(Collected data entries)
####
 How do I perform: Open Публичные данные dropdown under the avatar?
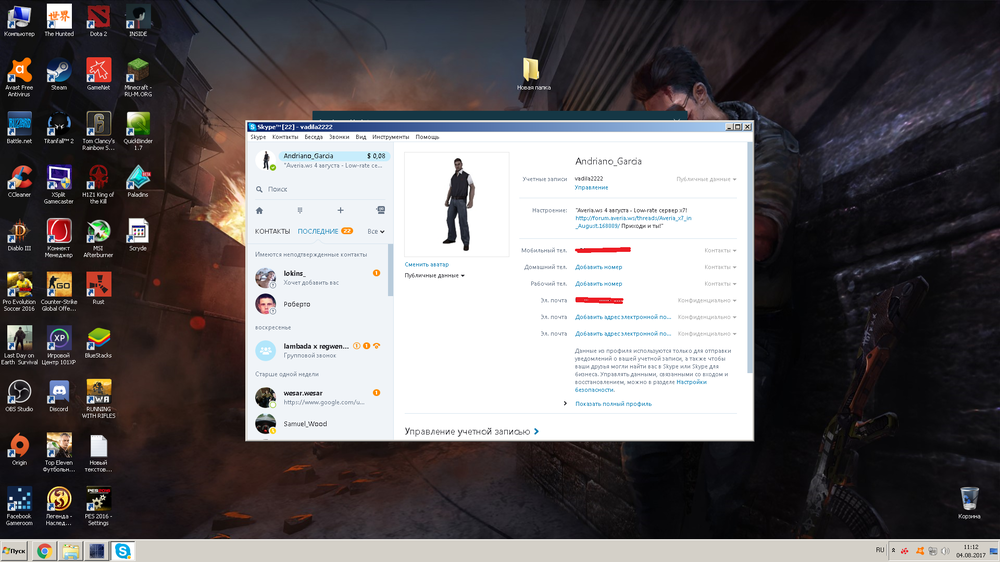[x=434, y=275]
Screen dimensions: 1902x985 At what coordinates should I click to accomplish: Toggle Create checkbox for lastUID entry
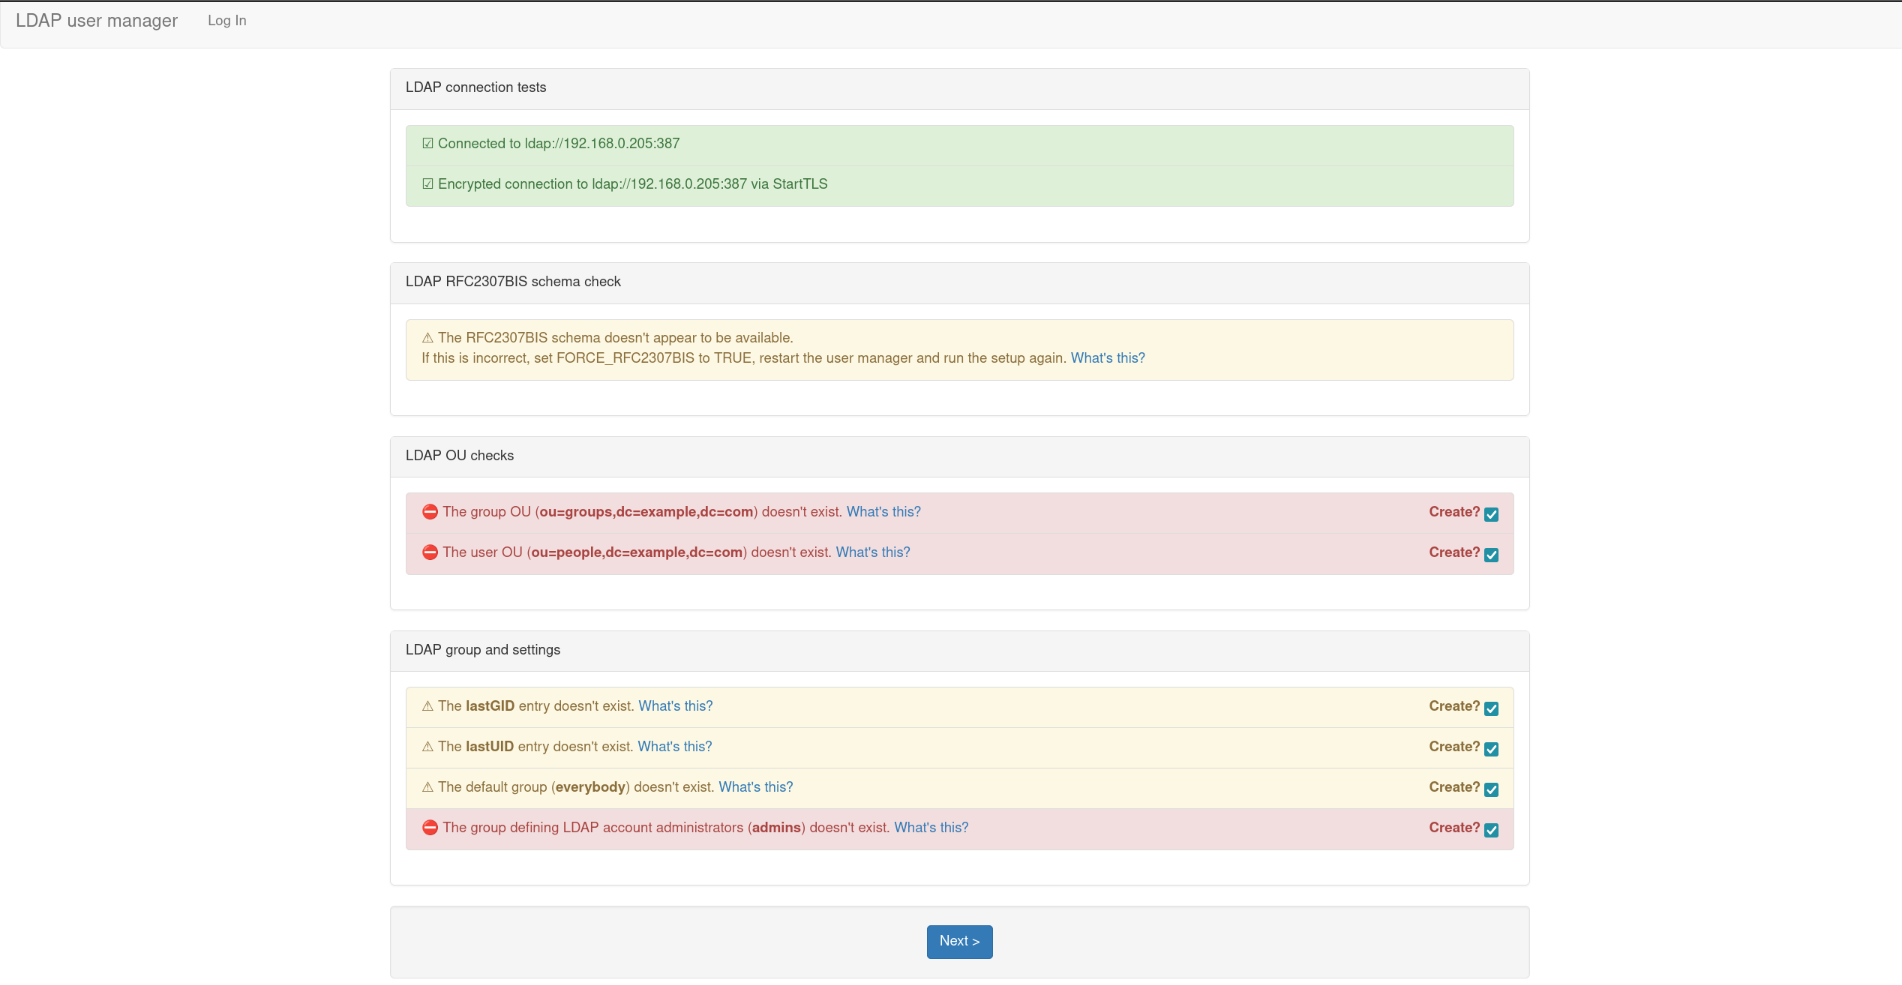1491,749
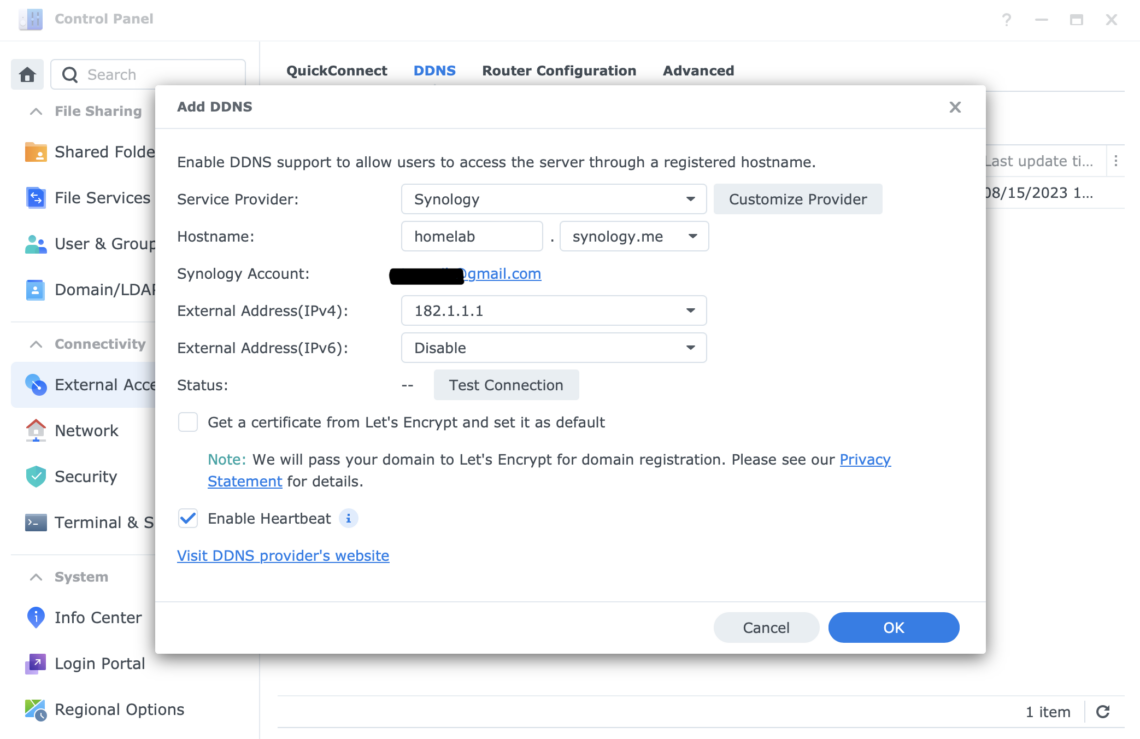Expand the synology.me domain dropdown

pos(634,236)
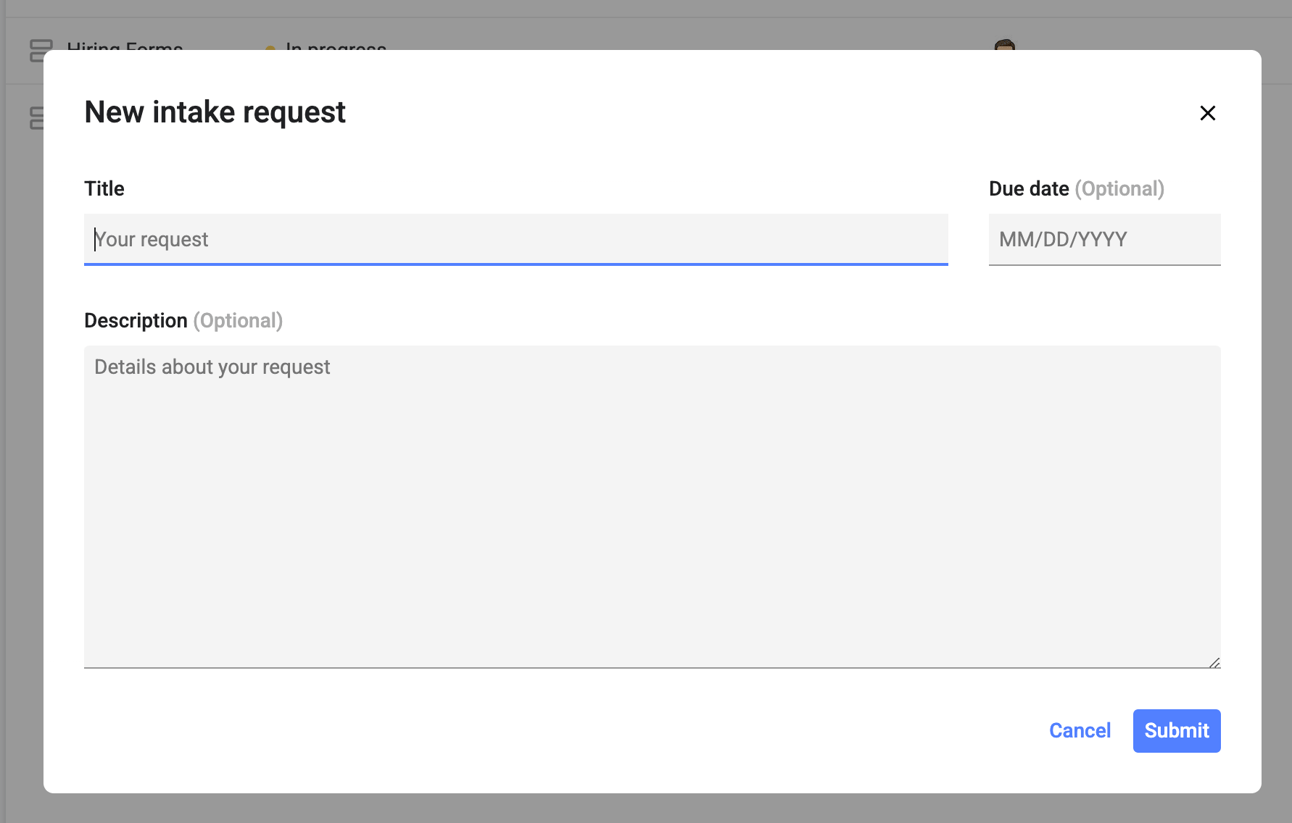Select the Title field label
The image size is (1292, 823).
104,188
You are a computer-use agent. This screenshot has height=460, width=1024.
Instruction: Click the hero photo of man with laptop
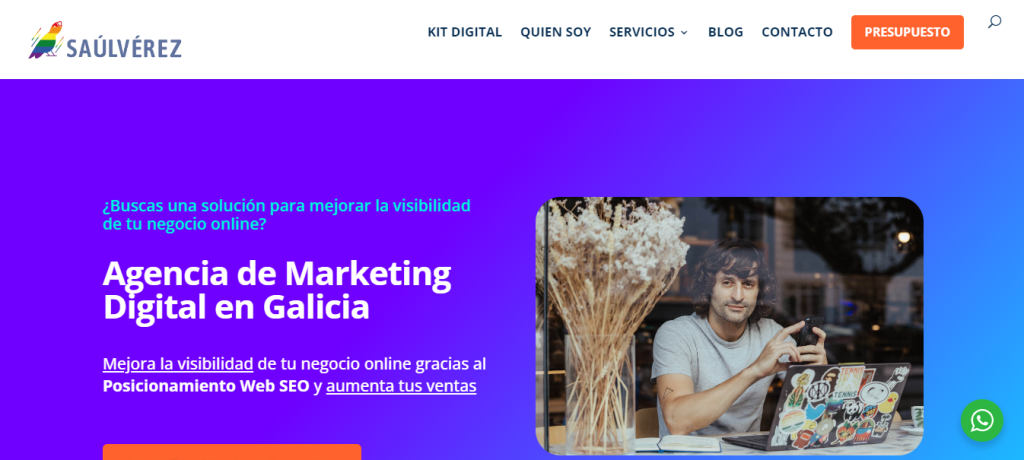click(729, 326)
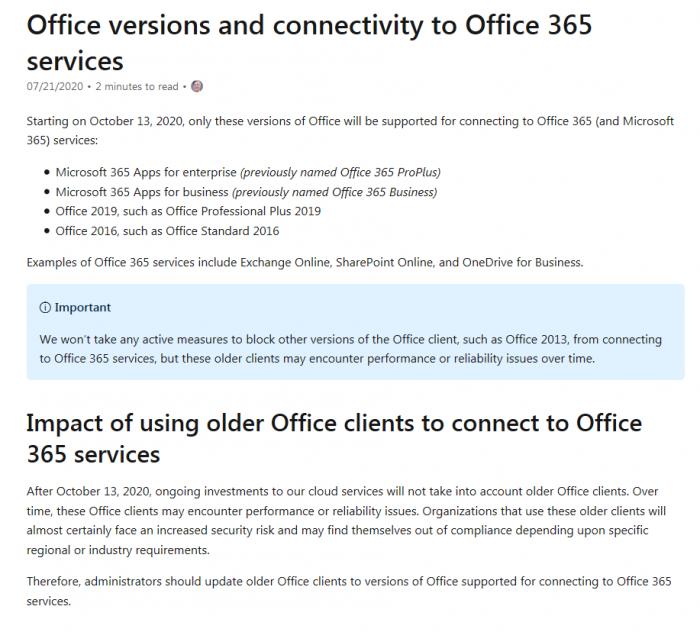Click the Office 2019 Professional Plus list item
700x632 pixels.
[188, 211]
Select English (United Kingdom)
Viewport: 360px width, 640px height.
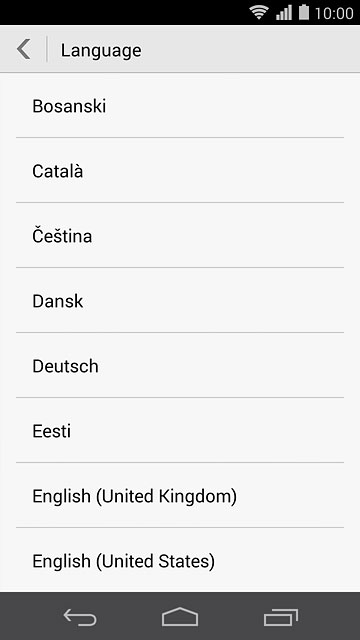point(180,496)
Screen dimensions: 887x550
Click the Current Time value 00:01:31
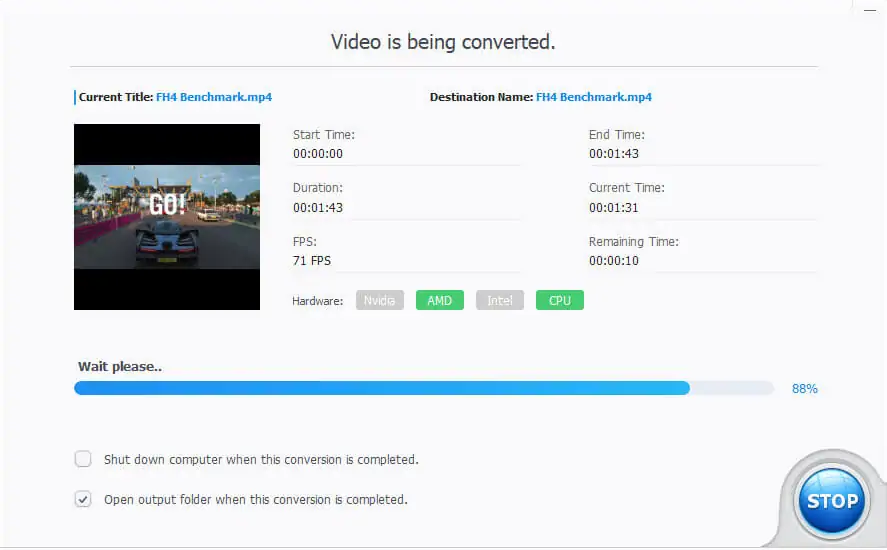[614, 208]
####
Directions: In the data above, the stretch from the line with "Screen dimensions: 1902x985" through the line with "You are a computer-use" is to be returned exactly, minus any pictures.

Result for this task:
Screen dimensions: 1902x985 At what coordinates should I click to accomplish: Toggle Create checkbox for lastUID entry
1491,749
Expand the synology.me domain dropdown

pos(634,236)
Select the Title field label
The image size is (1292, 823).
104,188
You are a computer-use agent. This screenshot has height=460, width=1024.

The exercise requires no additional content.